Biotech Firm Raises $7 Million to Advance Magnetic-Based Vascular Treatment

Vascular Magnetics, the first start-up company spun off by The Children’s Hospital of Philadelphia, has raised $7 million to advance development of an innovative drug delivery system using magnetically targeted nanoparticles to treat peripheral artery disease.

Vascular Magnetics, based in West Philadelphia, announced that Devon Park Bioventures, of Wayne, Pa., is the sole investor in this Series A financing agreement.

“It’s exciting to see that one of our hospital’s research discoveries has attracted investors to move it toward commercial development,” said Philip R. Johnson, M.D., chief scientific officer and executive vice president, The Children’s Hospital of Philadelphia. “This work can have multiple benefits—directly to patients receiving a new treatment, and also to children whose lives will be improved by future research supported by revenue generated by this technology.”

Vascular Magnetics was co-founded in 2010 by Robert J. Levy, M.D., William Rashkind Endowed Chair of Pediatric Cardiology at The Children’s Hospital of Philadelphia, and Richard S. Woodward, Ph.D. Levy, whose extensive laboratory research forms the basis of the proprietary drug delivery system, is the firm’s founding scientist. Woodward, who has a business background in nanotechnology and polymeric coatings, is the company’s president and chief operating officer.

The drug delivery system at the heart of the company’s work is called vascular magnetic intervention. The system combines biodegradable, magnetic drug-loaded particles with a magnetic targeting catheter and a device that creates a uniform magnetic field. The system, which Levy has tested in animals, guides the particles to the walls of arteries narrowed by peripheral artery disease. At the disease site, the particles remain in place, slowly biodegrading and releasing the drug paclitaxel, which prevents re-obstruction of the artery.

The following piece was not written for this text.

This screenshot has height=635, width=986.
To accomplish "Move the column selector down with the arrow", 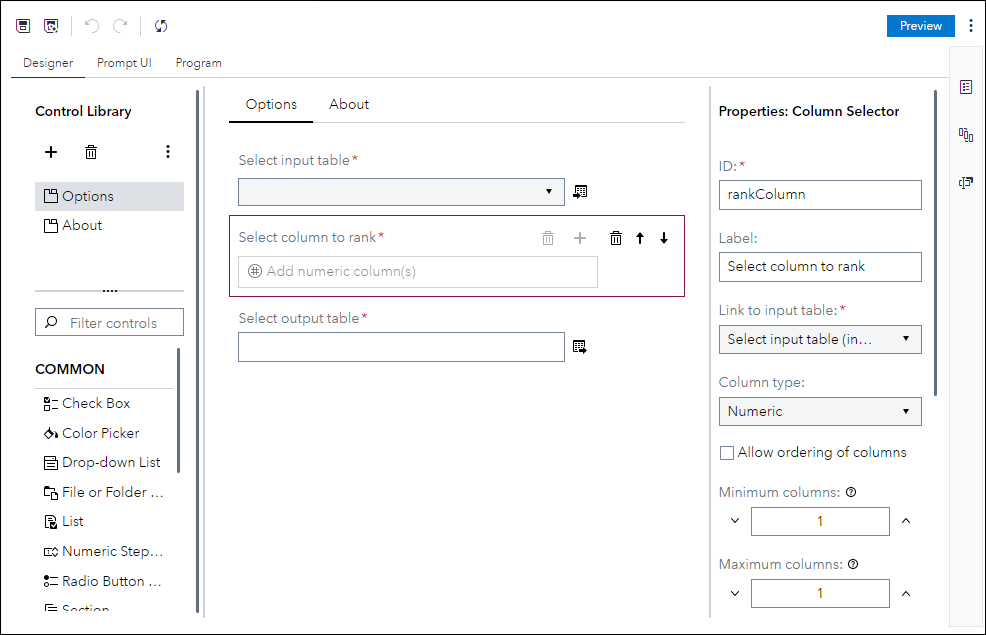I will [x=664, y=238].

The technology could fill an important unmet need in treating peripheral artery disease (PAD), in which blocked arteries, primarily in the legs, exact a heavy toll in some 30 million older adults in North America and Europe. Diabetes patients and smokers are particularly affected by this painful, debilitating condition, responsible for the majority of amputations performed in this country. Drug-eluting stents, currently used in heart disease, are less effective in PAD. Levy said that magnetic intervention could deliver more effective doses of drugs than the standard drug-eluting stents, and could be used to re-administer drugs as needed.

As a new platform technology, Levy added, vascular magnetic intervention could also be adapted to delivering other agents, such as therapeutic genes or cells, and has potential utility in treating heart conditions in children. In the near future, Vascular Magnetics will complete preclinical development of its technology, with plans to begin its first clinical trial in 2014, in adult patients.